Taking in the larger picture, Ramadoss says that while the tobacco industry generated US$9 billion annually, the government and private hospitals and clinics spend an equal amount in treating tobacco-related diseases.

Government estimates are that some 900,000 Indians die annually of tobacco-related diseases. They don't deserve to.

I say this after kicking the weed that I loved for years, when I flirted with pipe, cigars, cheroots and the very Indian biri.

But I was honest: I would not smoke while writing on the Anti-Tobacco Week for my newspaper.

The joke was: "Smoking is so easy to give up. I have done it many times."

Ramadoss is not the first minister to seek a ban, but the first one to succeed. His peers were stonewalled by the Commerce Ministry that raised the spectre of revenue losses and woes of tobacco growers.

Mercifully, nobody has so far gone to court complaining that his freedom is being curbed.

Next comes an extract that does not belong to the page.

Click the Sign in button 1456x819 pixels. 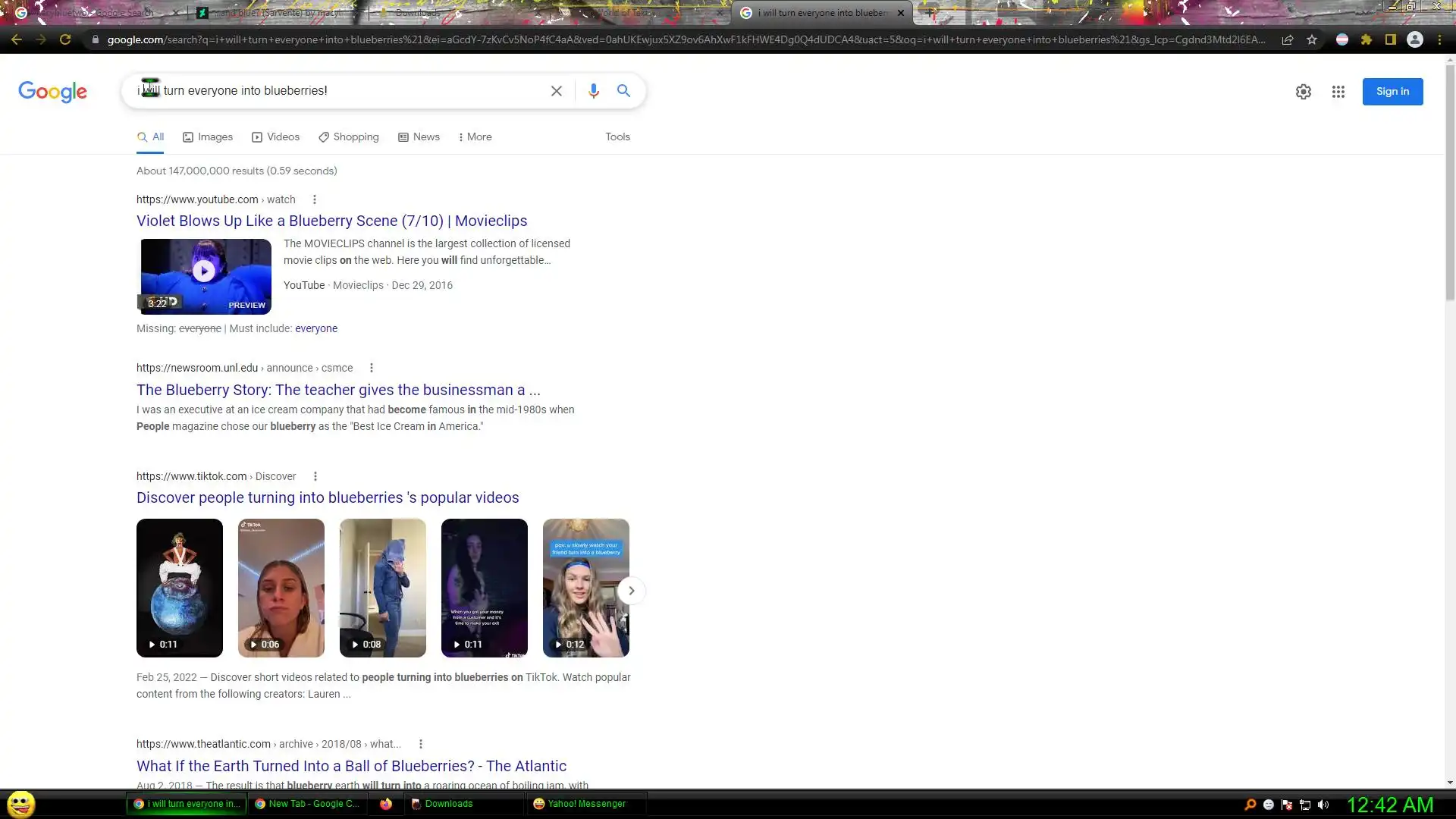point(1392,92)
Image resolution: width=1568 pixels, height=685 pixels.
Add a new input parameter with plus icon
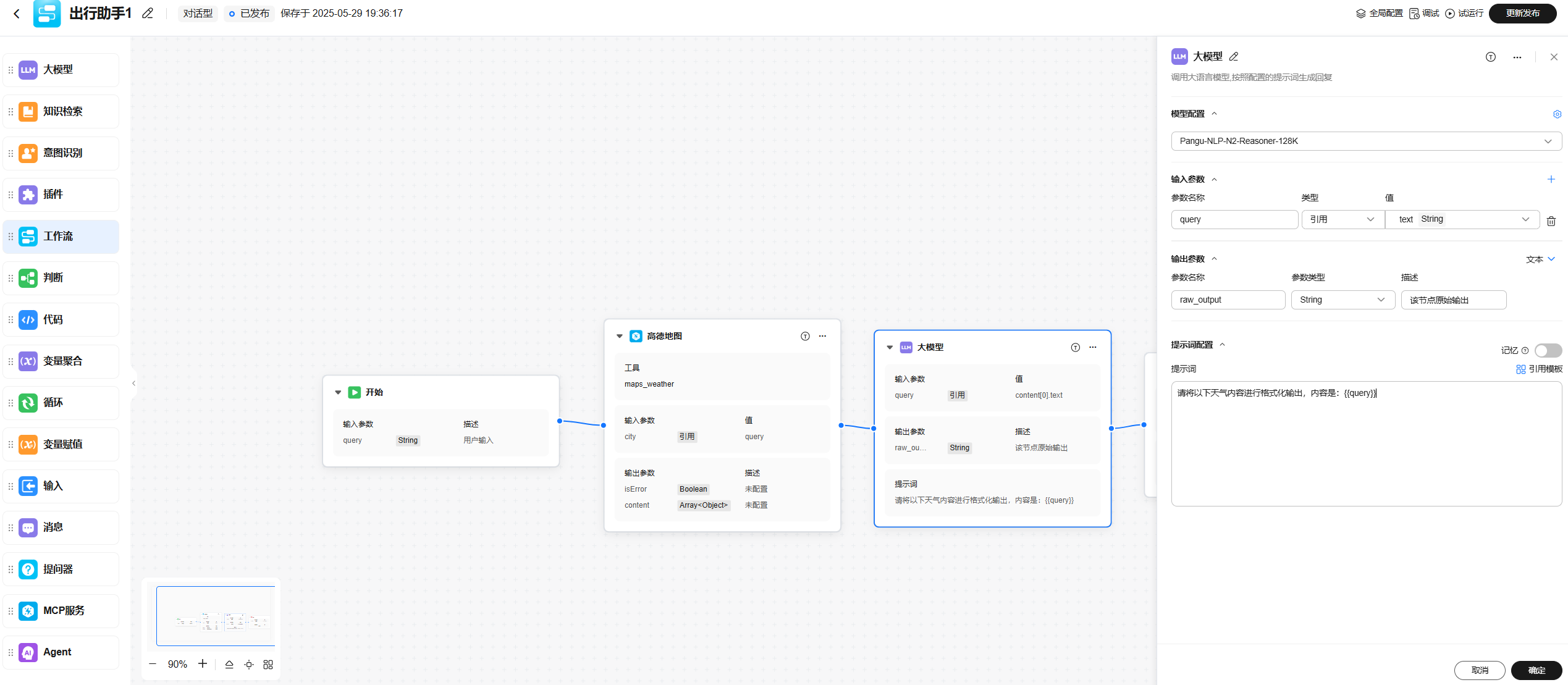pyautogui.click(x=1551, y=179)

How Ramadoss has succeeded where others failed remains inexplicable in these times of 21st century laissez faire.

How has the ban worked? The first day's score was some 500 persons fined in Tamil Nadu and 80 in Delhi -- 79 men and a woman.

A quick look on Day One across a number of cities showed that the ban was being observed more in its breach in public places like bus stops and market places, but quite effectively in theatres, hotels, restaurants, pubs and malls as well.

Sale of cigarettes continued as usual at all corner shops, roadside vendors and even at shopping malls. However, some smokers exhibited discretion by moving away from the main roads to by-lanes and continued to puff away, even as passers-by ignored them.

Police in many cities say it will take some days to ensure the ban is effective in pubs and restaurants as they do not have the manpower to go around the hundreds dotting Bangalore alone.

Strangely, after Day One, the story is off the TV screens and newspaper columns. It is difficult to gauge the impact of the ban, unless one encounters sulking smokers. And there are many.

I am waiting for surveys, perhaps six months or a year from now, on the economics of the ban. Much later, perhaps, its social impact. Hopefully, some individuals may say how much they saved thanks to reduced smoking.

Will they quit smoking? A few may. For the rest, some habits die hard.